Objective Investigate the effectiveness and cost-effectiveness of the Lightning Process (LP) in addition to specialist medical care (SMC) compared with SMC alone, for children with chronic fatigue syndrome (CFS)/myalgic encephalitis (ME).
Design Pragmatic randomised controlled open trial. Participants were randomly assigned to SMC or SMC+LP. Randomisation was minimised by age and gender.
Setting Specialist paediatric CFS/ME service.
Patients 12–18 year olds with mild/moderate CFS/ME.
Main outcome measures The primary outcome was the the 36-Item Short-Form Health Survey Physical Function Subscale (SF-36-PFS) at 6 months. Secondary outcomes included pain, anxiety, depression, school attendance and cost-effectiveness from a health service perspective at 3, 6 and 12 months.
Results We recruited 100 participants, of whom 51 were randomised to SMC+LP. Data from 81 participants were analysed at 6 months. Physical function (SF-36-PFS) was better in those allocated SMC+LP (adjusted difference in means 12.5(95% CI 4.5 to 20.5), p=0.003) and this improved further at 12 months (15.1 (5.8 to 24.4), p=0.002). At 6 months, fatigue and anxiety were reduced, and at 12 months, fatigue, anxiety, depression and school attendance had improved in the SMC+LP arm. Results were similar following multiple imputation.
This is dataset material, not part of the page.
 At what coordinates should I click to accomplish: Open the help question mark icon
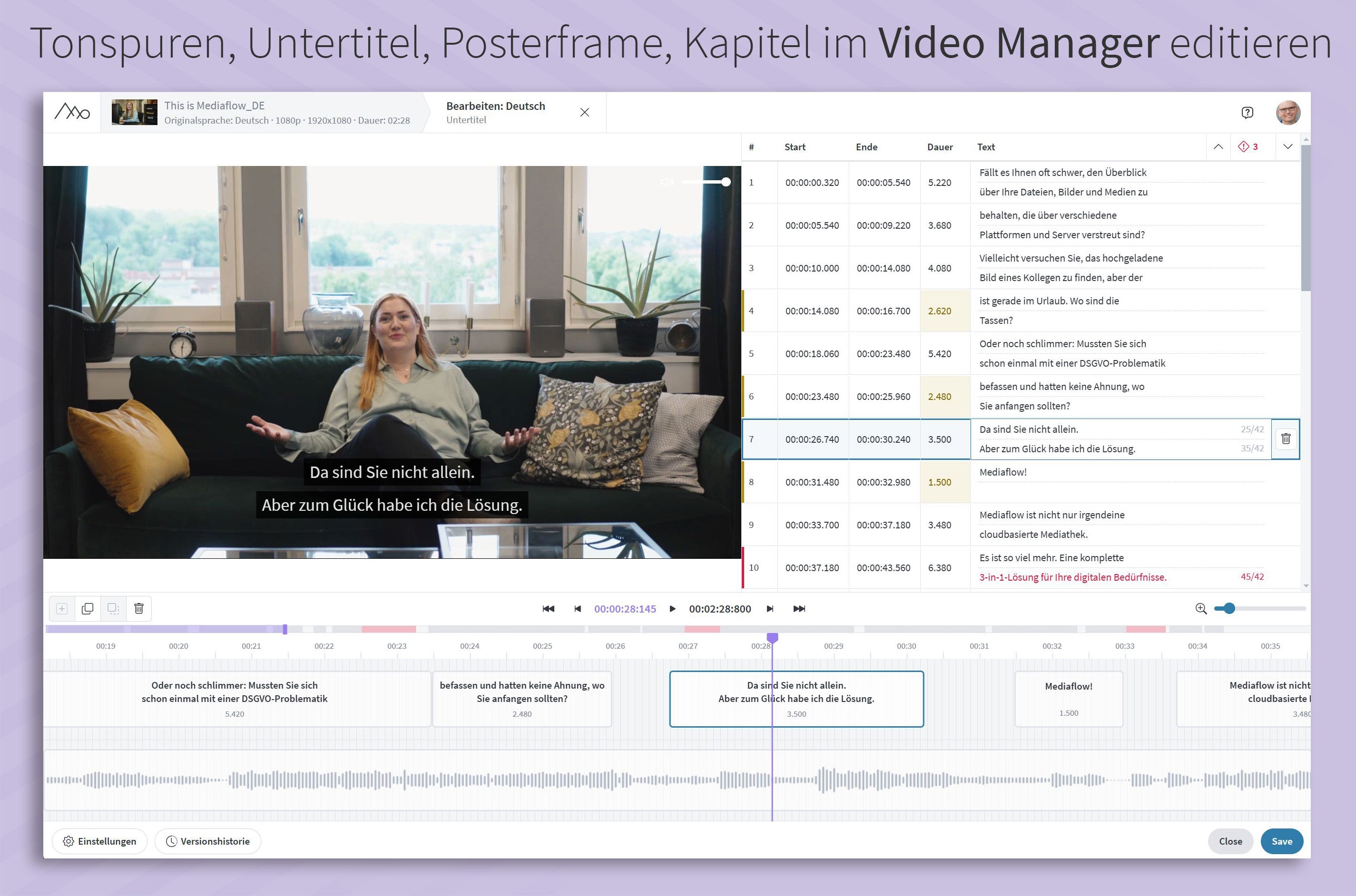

SMC+LP was probably more cost-effective in the multiple imputation dataset (difference in means in net monetary benefit at 12 months £1474(95% CI £111 to £2836), p=0.034) but not for complete cases.
Conclusion The LP is effective and is probably cost-effective when provided in addition to SMC for mild/moderately affected adolescents with CFS/ME.
Trial registration number ISRCTN81456207.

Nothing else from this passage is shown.